As festividades são marcadas por grandes procissões, muitas delas fluviais ou marítimas:

  • Salvador (BA) - Praia do Rio Vermelho: Uma das mais populares festas de celebração pública do candomblé. Milhares de fiéis, baianos e turistas, vestidos de branco, fazem oferendas a Iemanjá, agradecendo ou pedindo alguma bênção. A tradição começou em 1923, quando pescadores do Rio Vermelho, desesperados pela diminuição de peixes, pediram ajuda a Iemanjá com presentes, e a prática se tornou um ritual anual. As homenagens começam de madrugada, com devotos colocando bilhetes com pedidos e presentes em cestos, que são levados por embarcações para o alto mar.
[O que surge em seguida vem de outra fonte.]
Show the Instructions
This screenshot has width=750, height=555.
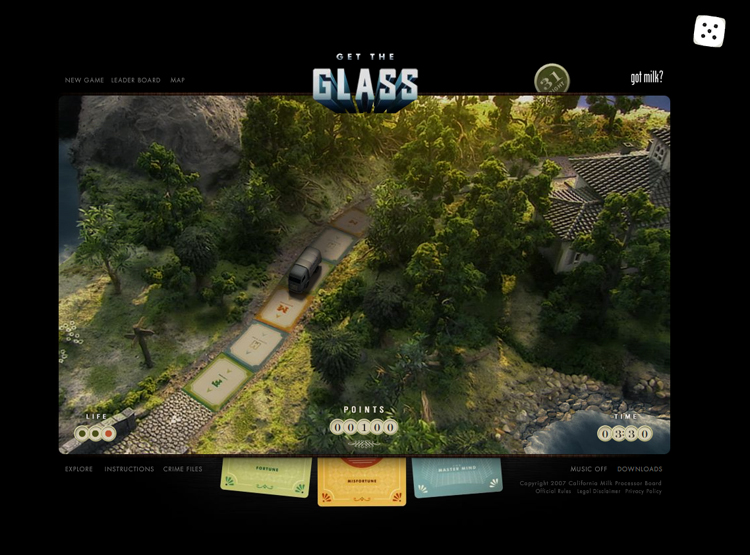[x=129, y=469]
Dizem que os pedidos recusados não afundam ou voltam para a praia.
  • Rio Grande do Sul: Comemora-se a tradicional procissão marítima da Lagoa dos Patos, entre Rio Grande e São José do Norte, realizada há mais de 200 anos.
  • Outros Estados: A celebração acontece em todos os estados brasileiros, muitos deles junto com a Nossa Senhora dos Navegantes, a forma sincrética do orixá no catolicismo.

Oferendas e Rituais: A devoção que flutua

Os presentes oferecidos a Iemanjá são escolhidos com carinho para agradar a rainha do mar e obter sua proteção:

  • Flores Brancas: Rosas e palmas brancas são as mais comuns, simbolizando pureza e paz.
  • Objetos Pessoais: Perfumes, espelhinhos, bijuterias, sabonetes, pentes e outros itens de beleza.
  • Comidas: Manjar branco, acaçá (massa de milho branco ou vermelho embrulhada em folhas de bananeira), peixe de água salgada, bolo de arroz, melancia, cocada branca, ebôya (fava de Iemanjá) e ebô (milho branco sem tempero).
  • Velas: Azuis ou brancas, acesas em locais especiais em casa ou levadas para a praia.

Em casa, por ocasião do seu dia, é comum colocar sobre uma mesa um vaso de rosas brancas ou cestas com frutas, ou acender uma vela azul ou branca em um local especial, em um gesto de devoção íntima.

A Voz dos Mestres: Iemanjá na Música Brasileira

A presença de Iemanjá na música brasileira é um testemunho de sua importância cultural. Grandes nomes da nossa MPB a homenagearam, imortalizando sua figura e sua força:

  • Toquinho e Vinicius de Moraes: Com canções que evocam a beleza e o mistério do mar.
  • Clara Nunes: Sua interpretação de "Conto de Areia" é um clássico que narra a paixão e a devoção à Rainha do Mar.
  • Baden Powell: Com sua maestria, também dedicou composições à divindade, mostrando a universalidade de sua influência.

Essas músicas não apenas celebram Iemanjá, mas também educam e conectam o público com a riqueza das religiões afro-brasileiras.

Por que a Festa de Iemanjá é tão importante para o Brasil?

Porque ela é:

  • Fé e Devoção: Uma expressão profunda de crença e gratidão à Rainha do Mar.
  • Sincretismo Religioso: Um belo exemplo da fusão entre as tradições africanas e o catolicismo no Brasil.
  • Comunidade e União: Milhares de pessoas se reúnem, independentemente de sua religião, para celebrar e compartilhar a esperança.
  • Cultura Viva: Um ritual que se renova a cada ano, mantendo viva a memória e a ancestralidade.
  • Beleza e Poesia: Inspiradora para artistas, poetas e músicos, que veem em Iemanjá a força e a beleza do oceano.

A Festa de Iemanjá é o abraço do mar que acalma a alma, uma celebração de vida, fé e esperança que faz do Brasil um país ainda mais rico em espiritualidade e cultura!


Selo Brasis em Traços de Lu Paternostro

A série "Brasis em Traços" é uma coleção de ilustrações autorais da artista brasileira Lu Paternostro, focada na representação da cultura típica, tradicional e imaterial do Brasil. Com estilo colorido e detalhado, a série retrata festas, danças, tipos populares, lendas e a diversidade étnica brasileira, baseada em vasta pesquisa sobre o folclore e a identidade nacional.


Uma pequena lembrança para você:

Cada festa, folguedo, dança ou manifestação genuína de um povo não é algo fixo — é um organismo vivo, enraizado em um território e em constante transformação. Tudo é fluxo. Tudo é vivo, dinâmico. Como um rio, que corre sem nunca se deixar apreender por inteiro: não se captura um instante sem que ele já tenha se transformado.

É justamente aí que reside sua maior riqueza — nesse movimento contínuo, que existe no tempo e no corpo dos brincantes, despertando uma alegria difícil de nomear, mas impossível de não sentir.

Esta é apenas uma breve introdução ao tema, acompanhada de desenhos que buscam revelar um fragmento desse movimento.